The toolkit was designed and validated by scientists at the MRC-University of Glasgow Centre for Virus Research (CVR) in partnership with the MRC Protein Phosphorylation and Ubiquitylation Unit (MRC PPU) at the University of Dundee.

The toolkit is important for many avenues of COVID research, including characterising new variants of the SARS-CoV-2 virus. However it will also help researchers to improve our understanding of COVID-19 disease, monitor vaccine efficacy and evaluate additional treatment options for COVID-19, as well as helping to aid preparedness for future coronavirus pandemics.

The resources and technologies available in the toolkit — including SARS-CoV-2 infectious clones, patient isolates, cell lines and antibodies – have been made openly available to research groups worldwide to accelerate research through a user-friendly webpage and established biorepositories.

The toolkit has already been used in a number of high-profile studies into the virus published in Science and Cell.

The details – published today in PLOS Biology – set out how the toolkit was developed to meet an urgent need for validated laboratory resources to facilitate research in labs unaccustomed to working with coronaviruses.

When new viruses emerge, very little is known about them, and currently there are very few labs within the UK with the capabilities to generate mutant viruses and harness these viral mutations for research. The toolkit and its reverse genetics system make materials accessible to other biology labs who are keen to make an impact to further research into SARS-CoV-2, the virus that causes COVID-19.

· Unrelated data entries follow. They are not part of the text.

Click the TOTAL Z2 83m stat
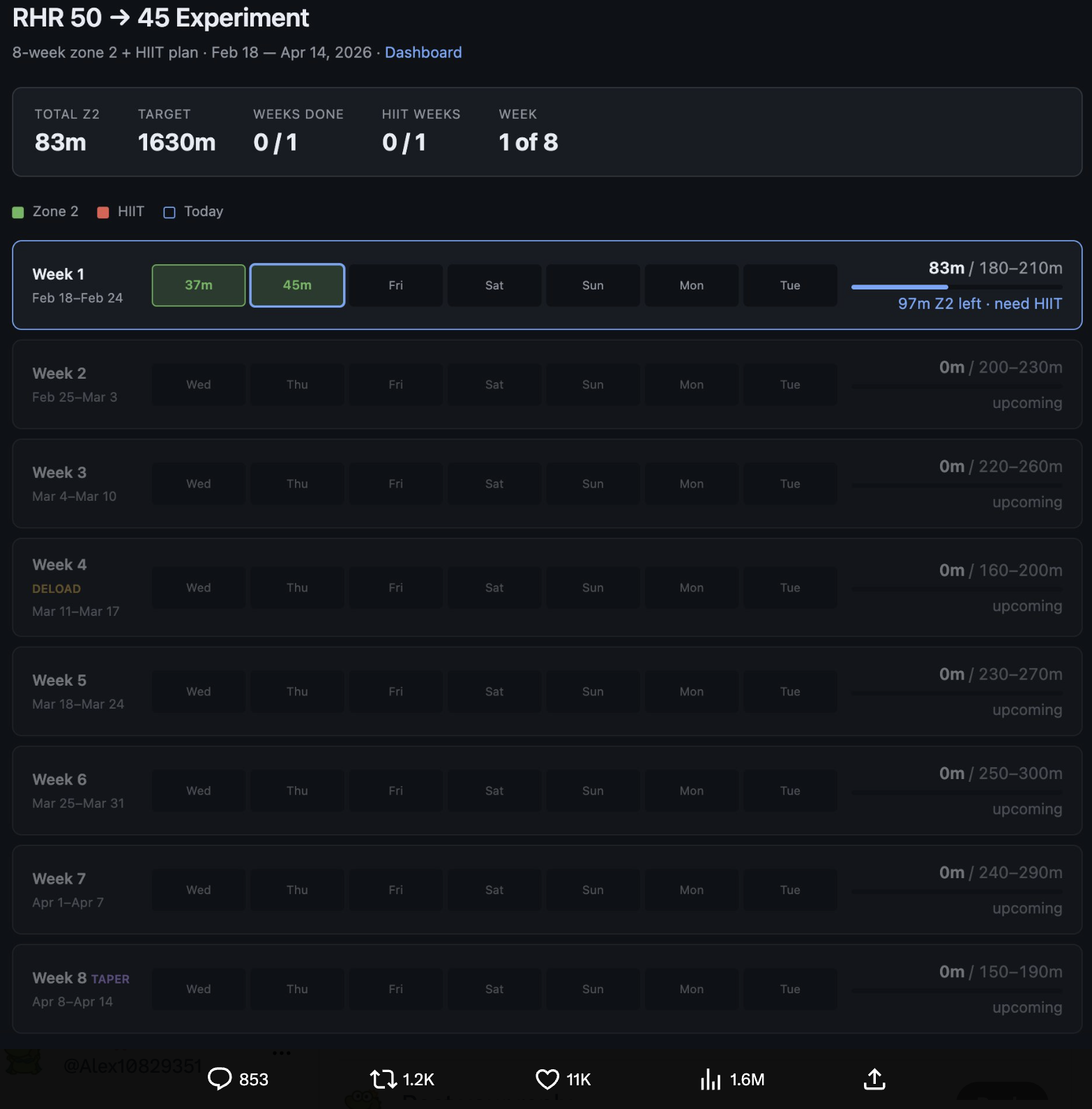1092x1109 pixels. pos(61,142)
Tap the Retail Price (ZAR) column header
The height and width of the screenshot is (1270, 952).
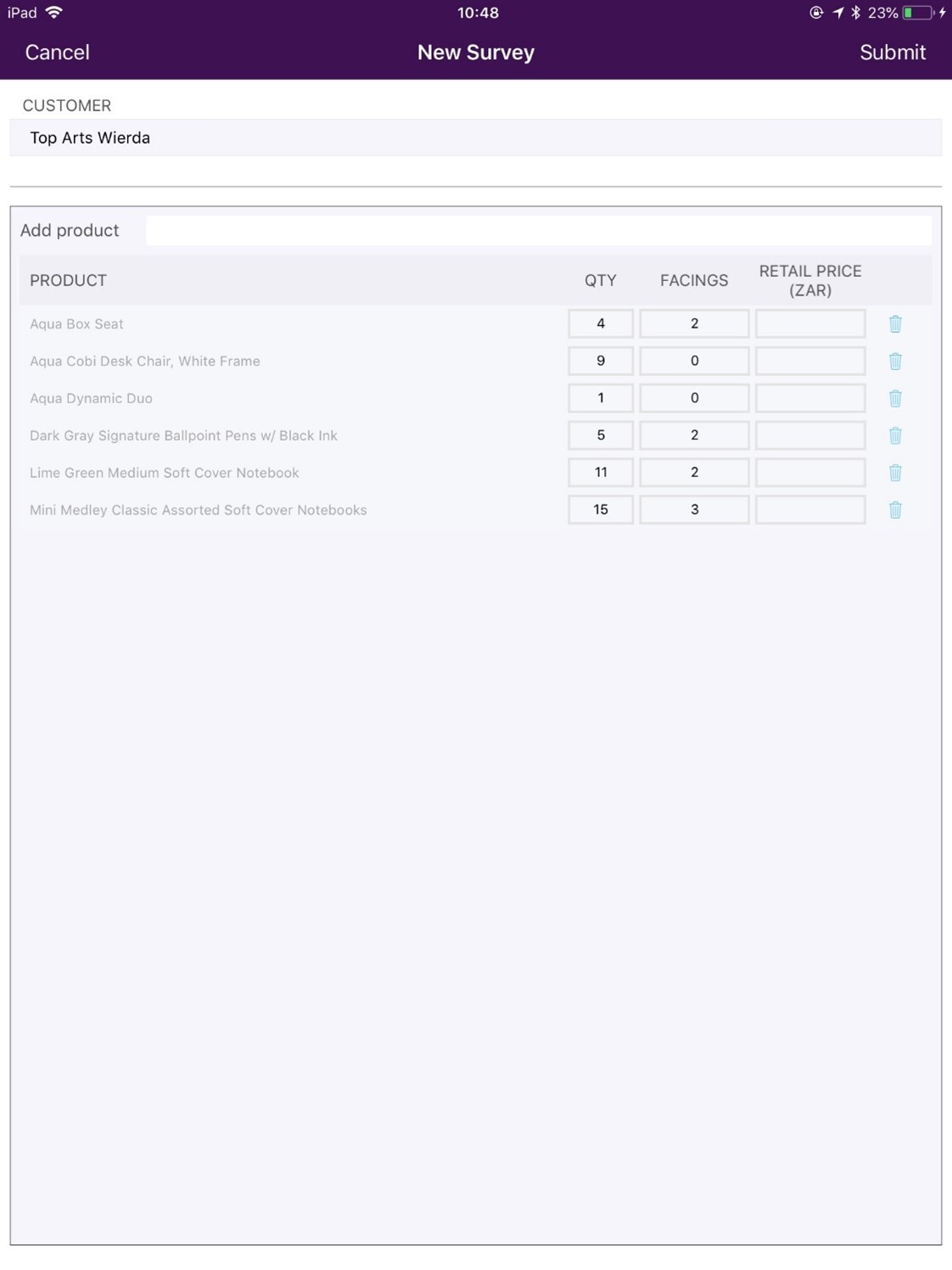[x=809, y=280]
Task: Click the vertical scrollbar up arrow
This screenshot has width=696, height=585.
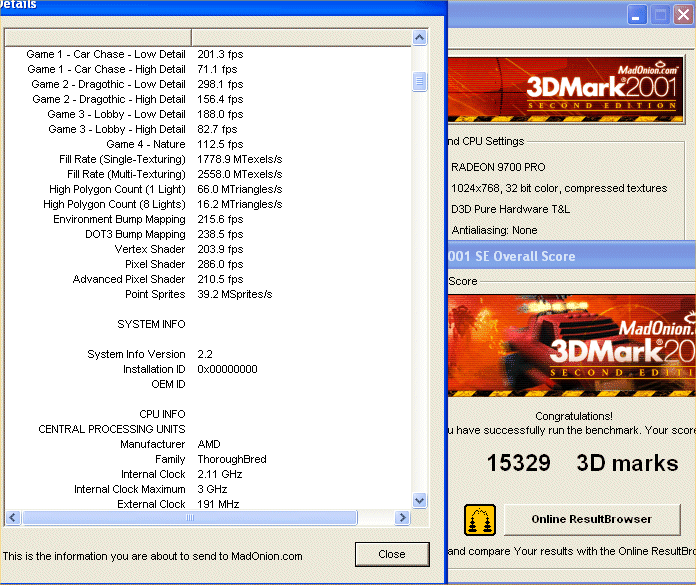Action: [x=420, y=37]
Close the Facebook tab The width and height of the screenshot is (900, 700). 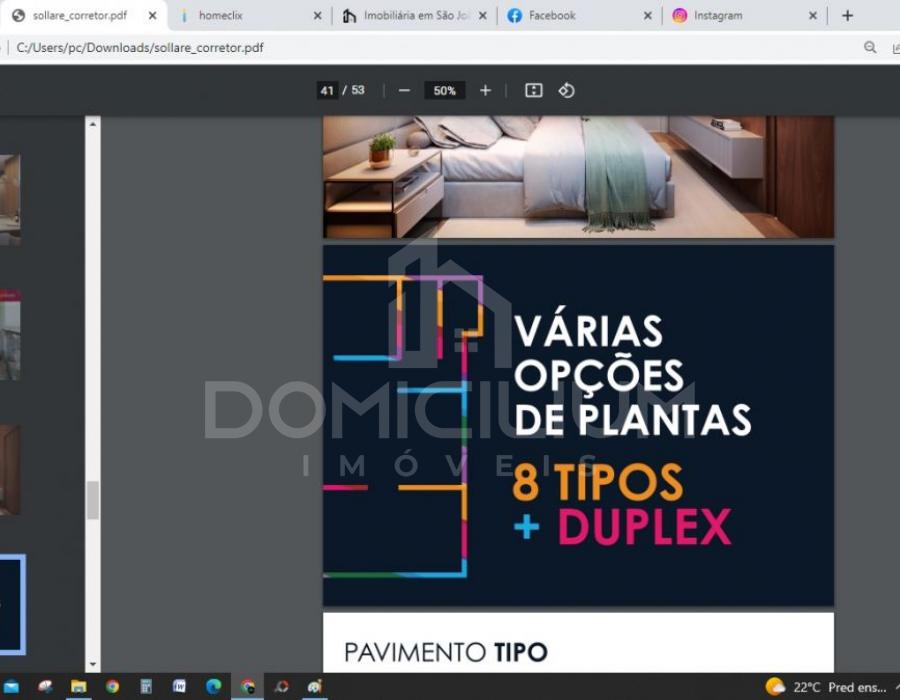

Dr Sam Wilson, Senior Research Fellow at the CVR, said: “Unfortunately COVID-19 is not over, and much remains unknown about this disease. Having the right tools is essential for any scientist studying SARS-CoV-2 and our toolkit will allow researchers to conduct experiments not previously possible.

“The development of vaccines for COVID-19 is encouraging, but there is still a lot to learn about this virus. The simple genetic tools we’ve made available to the community will help scientists understand the role of individual changes in new variants of SARS-CoV-2 (which often contain multiple individual changes) – and our online toolkit and portal will allow scientists to access antibodies and other tools for research, at cost, at the click of a few buttons.”

Suzannah Rihn, Sir Henry Wellcome Postdoctoral Research Fellow at the CVR, said: “The recent vaccination successes offer us a way out of this pandemic. However, vigilance is required, as more viral variants may continue to emerge, and these may be resistant (or partially resistant) to the vaccines. It is likely that future vaccinations will be required in years to come. The tools we’ve made openly available to the scientific community will allow scientists to engineer these variants and study them in the lab”.

Professor Dario Alessi, Director of the MRC PPU at Dundee, said: “We are delighted to have been able to use our expertise and facilities to support this valuable project. I thank the dedicated work of dozens of our Unit’s researchers who have contributed to this project. Generating similar toolkits of reagents to other viruses and pathogens should be considered.”